Visual scene integration is a well-studied topic, yet there is still little consensus about the necessary and sufficient network that affords the function observed. Historically, the classical view of visual processing is a local to global approach whereby earlier visual areas serve as edge and orientation detectors that pass on information to higher-order areas that perform more complex processing to complete the 3-D representation of the visual scene (Marr,
1982). However, recent research has shown that V1 contains highly multiplexed information about brightness, orientation, spatial frequency, and other stimulus properties (Ts'o & Gilbert,
1988; Rossi & Paradiso,
1999; Friedman, Zhou, & von der Heydt,
2003). Countering the view that early visual areas only process local information, a cell's response to border ownership was shown to be largely independent of spatial extent and is represented at a single neuron level (Craft, Schuetze, Niebur, & von der Heydt,
2007).

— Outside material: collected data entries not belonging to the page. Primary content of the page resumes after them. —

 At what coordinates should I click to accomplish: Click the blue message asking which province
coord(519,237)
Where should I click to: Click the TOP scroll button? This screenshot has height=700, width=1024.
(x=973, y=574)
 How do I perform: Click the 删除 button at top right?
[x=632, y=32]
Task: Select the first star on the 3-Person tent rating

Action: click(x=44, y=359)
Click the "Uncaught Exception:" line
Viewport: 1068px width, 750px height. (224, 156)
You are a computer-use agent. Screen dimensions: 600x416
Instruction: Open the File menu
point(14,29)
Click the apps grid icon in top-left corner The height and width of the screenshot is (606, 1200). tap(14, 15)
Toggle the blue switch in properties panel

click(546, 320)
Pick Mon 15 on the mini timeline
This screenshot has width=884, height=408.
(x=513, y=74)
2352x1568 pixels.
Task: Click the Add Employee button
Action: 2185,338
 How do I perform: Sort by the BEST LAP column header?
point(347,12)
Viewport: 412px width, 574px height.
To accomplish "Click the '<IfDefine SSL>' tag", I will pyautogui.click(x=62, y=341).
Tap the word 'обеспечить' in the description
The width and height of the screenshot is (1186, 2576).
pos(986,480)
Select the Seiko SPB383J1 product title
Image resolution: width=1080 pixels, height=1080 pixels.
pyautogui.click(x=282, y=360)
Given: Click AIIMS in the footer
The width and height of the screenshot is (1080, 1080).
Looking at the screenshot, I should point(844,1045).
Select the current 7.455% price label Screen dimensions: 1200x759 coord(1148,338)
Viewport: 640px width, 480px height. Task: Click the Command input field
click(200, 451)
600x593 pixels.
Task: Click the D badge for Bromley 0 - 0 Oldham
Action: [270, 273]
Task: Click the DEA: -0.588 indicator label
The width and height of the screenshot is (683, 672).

Zhou, Friedman, and von der Heydt (
2000) showed that as early as V1 18% of the cells responded to border ownership. Moreover, different sized receptive fields in different visual areas suggest that some stimulus properties may be sampled in higher-order areas in parallel with processing at lower areas through fast interareal connections (Bullier,
2001; Girard, Hupeì, & Bullier,
2001). Together, these new pieces of evidence suggest that much of the processing that was previously suggested to occur intra-areally within the same layer of the visual cortex may instead be computed by fast, parallel, bidirectional, interareal and interlaminar connections at different spatial resolutions.